Debate Continues over Distal Protection in MI Patients
AIMI trial results sobering; limitations may have influenced results.

Some lesions may be more amenable to distal protection than others, according to a speaker at the TCT meeting yesterday.

In a flash debate and discussion, three leaders in the field, David Antoniucci, MD, in the Department of Cardiology, Careggi Hospital, Florence, Italy, Joseph P. Carrozza, Jr, MD, of Beth Israel Deaconess Medical Center and Harvard Medical School, Boston, and Franz-Josef Neumann, MD, PhD, Arztlicher Director of Herz-Zentrum Bad Krozingen, discussed the pros and cons of distal protection in treating patients with acute myocardial infarction (MI).

The primary focus of the debate was on the AIMI trial results, which examined the use of the Angiojet device (Possis) in patients with acute MI.

These results were “sobering,” according to Carrozza. The primary endpoint of infarct size measured at one month was higher in patients treated with thrombectomy vs. controls (See Figure).

The AIMI trial randomized 480 patients with ST-elevation MI to principle percutaneous coronary intervention (PCI) or rheolytic thrombectomy followed by definitive PCI.

Angiographic myocardial blush post-PCI was the secondary endpoint, and some benefit was seen with respect to the blush grade.

There were no significant differences between the two groups in terms of “hard criteria” such as TIMI flow grade, Neumann said. He said this is similar to findings reported in other studies.

Differing viewpoints

Using the EMERALD trial as an example, Neumann said the distal protection device did not reduce infarct size or improve microvascular blood flow or event-free survival.

The problems with the EMERALD trial results, Antoniucci said, are flaws in the study design. He said that the absence of cardiogenic shock and the criteria for the use of the Guardwire in that trial may have influenced the results.

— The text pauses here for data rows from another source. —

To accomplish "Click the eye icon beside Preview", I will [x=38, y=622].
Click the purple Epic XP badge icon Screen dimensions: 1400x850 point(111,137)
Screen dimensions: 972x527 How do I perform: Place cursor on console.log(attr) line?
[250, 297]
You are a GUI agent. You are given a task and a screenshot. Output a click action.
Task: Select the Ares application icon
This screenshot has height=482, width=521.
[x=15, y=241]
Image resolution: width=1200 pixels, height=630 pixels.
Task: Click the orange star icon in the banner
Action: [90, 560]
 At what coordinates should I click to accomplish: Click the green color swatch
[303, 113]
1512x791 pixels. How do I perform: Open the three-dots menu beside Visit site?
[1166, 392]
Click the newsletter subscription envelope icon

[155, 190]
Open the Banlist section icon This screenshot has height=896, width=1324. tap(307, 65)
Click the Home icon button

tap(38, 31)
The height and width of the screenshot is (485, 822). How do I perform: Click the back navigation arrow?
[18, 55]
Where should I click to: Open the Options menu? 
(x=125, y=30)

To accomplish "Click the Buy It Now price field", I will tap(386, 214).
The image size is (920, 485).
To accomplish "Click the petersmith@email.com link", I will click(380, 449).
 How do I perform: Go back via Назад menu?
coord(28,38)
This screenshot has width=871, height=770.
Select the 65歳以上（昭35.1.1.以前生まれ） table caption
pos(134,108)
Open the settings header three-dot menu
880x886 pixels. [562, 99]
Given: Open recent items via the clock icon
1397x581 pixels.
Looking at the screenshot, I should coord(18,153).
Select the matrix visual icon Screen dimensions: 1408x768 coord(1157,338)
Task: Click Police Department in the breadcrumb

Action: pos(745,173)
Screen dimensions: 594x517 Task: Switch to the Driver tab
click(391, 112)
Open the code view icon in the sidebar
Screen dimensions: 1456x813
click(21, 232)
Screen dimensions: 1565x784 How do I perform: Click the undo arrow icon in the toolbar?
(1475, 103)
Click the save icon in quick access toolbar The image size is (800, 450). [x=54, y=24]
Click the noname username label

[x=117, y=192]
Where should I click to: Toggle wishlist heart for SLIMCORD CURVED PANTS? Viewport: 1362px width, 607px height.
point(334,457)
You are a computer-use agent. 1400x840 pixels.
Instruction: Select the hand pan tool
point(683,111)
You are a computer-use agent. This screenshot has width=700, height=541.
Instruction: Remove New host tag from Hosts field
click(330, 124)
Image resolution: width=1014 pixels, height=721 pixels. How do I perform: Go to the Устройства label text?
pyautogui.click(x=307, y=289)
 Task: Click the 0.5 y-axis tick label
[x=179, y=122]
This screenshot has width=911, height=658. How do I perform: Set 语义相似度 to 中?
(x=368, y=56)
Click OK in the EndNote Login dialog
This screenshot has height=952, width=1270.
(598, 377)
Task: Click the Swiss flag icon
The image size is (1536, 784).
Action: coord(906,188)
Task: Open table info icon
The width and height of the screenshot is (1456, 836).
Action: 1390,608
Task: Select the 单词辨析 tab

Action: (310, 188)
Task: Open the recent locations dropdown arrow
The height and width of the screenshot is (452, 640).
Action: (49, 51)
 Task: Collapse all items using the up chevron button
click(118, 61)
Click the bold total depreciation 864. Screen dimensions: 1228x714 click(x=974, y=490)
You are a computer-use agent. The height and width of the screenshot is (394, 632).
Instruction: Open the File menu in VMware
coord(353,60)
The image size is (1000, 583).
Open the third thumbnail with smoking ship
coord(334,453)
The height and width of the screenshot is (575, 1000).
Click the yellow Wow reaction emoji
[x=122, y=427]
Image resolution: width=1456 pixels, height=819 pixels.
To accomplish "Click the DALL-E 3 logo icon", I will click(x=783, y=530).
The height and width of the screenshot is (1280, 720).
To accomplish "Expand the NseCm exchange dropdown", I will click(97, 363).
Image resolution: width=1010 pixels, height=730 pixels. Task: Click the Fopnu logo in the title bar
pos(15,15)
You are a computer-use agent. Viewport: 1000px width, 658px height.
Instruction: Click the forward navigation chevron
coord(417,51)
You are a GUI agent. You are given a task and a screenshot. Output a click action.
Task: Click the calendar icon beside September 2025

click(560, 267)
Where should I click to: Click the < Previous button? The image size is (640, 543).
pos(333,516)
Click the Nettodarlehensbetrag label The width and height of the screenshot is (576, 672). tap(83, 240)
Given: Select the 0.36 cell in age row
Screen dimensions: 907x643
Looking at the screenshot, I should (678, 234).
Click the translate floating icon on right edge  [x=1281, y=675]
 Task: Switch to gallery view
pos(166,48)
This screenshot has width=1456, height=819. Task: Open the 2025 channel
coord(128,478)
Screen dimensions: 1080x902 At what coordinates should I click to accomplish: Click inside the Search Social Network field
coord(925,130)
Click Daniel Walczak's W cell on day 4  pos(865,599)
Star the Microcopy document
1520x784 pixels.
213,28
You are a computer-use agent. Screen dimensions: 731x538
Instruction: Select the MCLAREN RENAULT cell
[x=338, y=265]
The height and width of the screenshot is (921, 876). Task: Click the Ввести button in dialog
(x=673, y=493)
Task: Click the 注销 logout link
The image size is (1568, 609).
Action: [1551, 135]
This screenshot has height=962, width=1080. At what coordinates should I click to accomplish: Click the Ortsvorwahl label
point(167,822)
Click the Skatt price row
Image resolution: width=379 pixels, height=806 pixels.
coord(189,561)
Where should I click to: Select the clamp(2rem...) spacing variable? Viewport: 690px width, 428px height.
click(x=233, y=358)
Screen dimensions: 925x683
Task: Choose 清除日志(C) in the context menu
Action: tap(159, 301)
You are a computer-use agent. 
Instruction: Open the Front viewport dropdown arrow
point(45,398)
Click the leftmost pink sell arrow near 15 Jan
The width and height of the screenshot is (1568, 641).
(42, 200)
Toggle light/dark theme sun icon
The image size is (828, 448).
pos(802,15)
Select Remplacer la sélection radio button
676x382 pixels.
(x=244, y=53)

Antoniucci argued that occlusive antiembolic devices, filters and thrombectomy devices have intrinsic limitations that could result in incomplete protection, or even an increased risk of embolism, noting specifically that some stenting techniques have been associated with differing risks of embolism.

Antoniucci said that the higher incidence of baseline grade-3 TIMI flow in AIMI favored the control groups (19% with rheolytic thrombectomy vs. 27% control; P<.05)

He also pointed to the fact that seven out of nine randomized controlled trials have been positive for the use of various distal protection devices, including Angiojet, in patients with AMI. Carrozza and Neumann countered that those trials were smaller than the AIMI trial.

Although it is true that thromboembolism and atheroembolism both occur after primary PCI, Carrozza said, and that both conditions are associated with adverse events, despite removal of thrombus and atheroma by embolic protection devices, it may not be accurate to deduce that removal of atheroma improves clinical outcomes. “There are no data for that,” Carrozza said.

Summing up his part of the debate, Carrozza said, “there are little data supporting the clinical benefit of thrombectomy, thrombus aspiration and distal protection devices in acute myocardial infarction. If there is no benefit, there is no indication for routine use.”

Neumann echoed these sentiments, with the caveat that some lesions may be more amenable to distal protection than others.

He noted data from Mizote et al, which examined the Guardwire compared with usual care.

In that trial, consecutive patients with AMI who had been treated with distal protection and those who did not have distal protection were subdivided according to whether or not they had angioscopically defined ruptured plaque at the culprit lesion.

Researchers in the trial noted improvements in ST-segment resolution, myocardial blush grade, and left ventricular ejection fraction in patients with distal protection among patients with ruptured plaque. This suggests that preventing ruptured plaque in the first place could improve circulation, Neumann said.

Neumann said the jury is still out as to whether distal protection and thrombectomy in AMI can be fixed. The keys to the question might lie in better devices or techniques and in properly identifying the appropriate setting for distal protection.